Third, the name of the game in measuring success in providing whatever-as-a-service is recurring revenue. You'll compromise margins on new subscriptions to grow share, then work hard to minimize churn...which maximizes very high margin recurring revenue. So the telling numbers for Oracle's future as a cloud provider: subscription revenue growth, recurring revenue growth, and recurring revenue margins. Which I do believe were the high points in the results.
Fourth, the technical fundamentals...which is really the most important factor...are very good. Solid products with lots of functionality. I'm not too concerned about Oracle's financial viability as long as they keep producing great products.
So only am I not worried, I'm actually pretty enthusiastic about the results and what they really mean.
So please sell...I'd like to increase my minuscule Oracle holdings. If enough folks sell, I'll be able to do so on the cheap.
2 comments:
Floyd, love your work as always.
Given Oracle's inability to gain any traction with On-Demand and similar initiatives in the past, what do you think has changed, that will make the Cloud offerings any more compelling? Not sayign that you are wrong, just interested in your thoughts.
Mark Schwerdt
Mark, you're too kind. Thank you for the comment.
I think what's changed is both the business model of the offering and market pressures.
On-Demand required a product license...including a support agreement. It was essentially a software hosting model. The new model is based on SaaS subscription. No product license, no support fees. So the up-front financial barrier for customer entry into the enterprise software space has dropped significantly.

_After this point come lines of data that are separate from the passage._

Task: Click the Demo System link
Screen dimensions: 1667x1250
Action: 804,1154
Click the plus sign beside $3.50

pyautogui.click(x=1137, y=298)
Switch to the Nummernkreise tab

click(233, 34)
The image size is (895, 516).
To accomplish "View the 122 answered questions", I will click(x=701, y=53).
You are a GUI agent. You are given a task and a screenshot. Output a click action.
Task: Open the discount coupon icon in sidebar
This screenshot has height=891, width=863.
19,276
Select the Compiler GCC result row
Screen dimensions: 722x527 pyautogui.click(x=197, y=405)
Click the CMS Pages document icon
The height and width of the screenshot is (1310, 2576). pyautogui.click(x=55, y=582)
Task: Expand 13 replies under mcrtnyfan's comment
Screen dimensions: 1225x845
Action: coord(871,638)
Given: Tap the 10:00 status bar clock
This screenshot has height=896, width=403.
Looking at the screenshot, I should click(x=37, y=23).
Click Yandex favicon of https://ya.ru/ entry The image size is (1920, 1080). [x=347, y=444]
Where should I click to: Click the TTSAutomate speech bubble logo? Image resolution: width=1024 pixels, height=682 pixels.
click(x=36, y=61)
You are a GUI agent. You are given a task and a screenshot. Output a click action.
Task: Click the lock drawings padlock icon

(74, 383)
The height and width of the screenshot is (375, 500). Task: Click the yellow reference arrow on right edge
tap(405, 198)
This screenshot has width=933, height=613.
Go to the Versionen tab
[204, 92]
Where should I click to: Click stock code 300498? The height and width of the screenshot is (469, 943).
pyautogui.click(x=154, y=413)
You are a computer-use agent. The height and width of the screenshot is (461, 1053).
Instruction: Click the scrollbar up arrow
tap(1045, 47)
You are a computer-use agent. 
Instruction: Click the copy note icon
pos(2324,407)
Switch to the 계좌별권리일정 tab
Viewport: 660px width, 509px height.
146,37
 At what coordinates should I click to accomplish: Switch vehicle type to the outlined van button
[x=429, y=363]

As we've transitioned into a global marketplace, the pressure of better, faster and cheaper has grown substantially. And keeping on-premise apps running - upgrades, patches, operational maintenance - chews up a significant piece of IT budgets. Moving to SaaS removes that maintenance burden and frees up that IT budget to work on realizing strategic objectives.
So, at least from my perspective, it really comes down to "follow the money".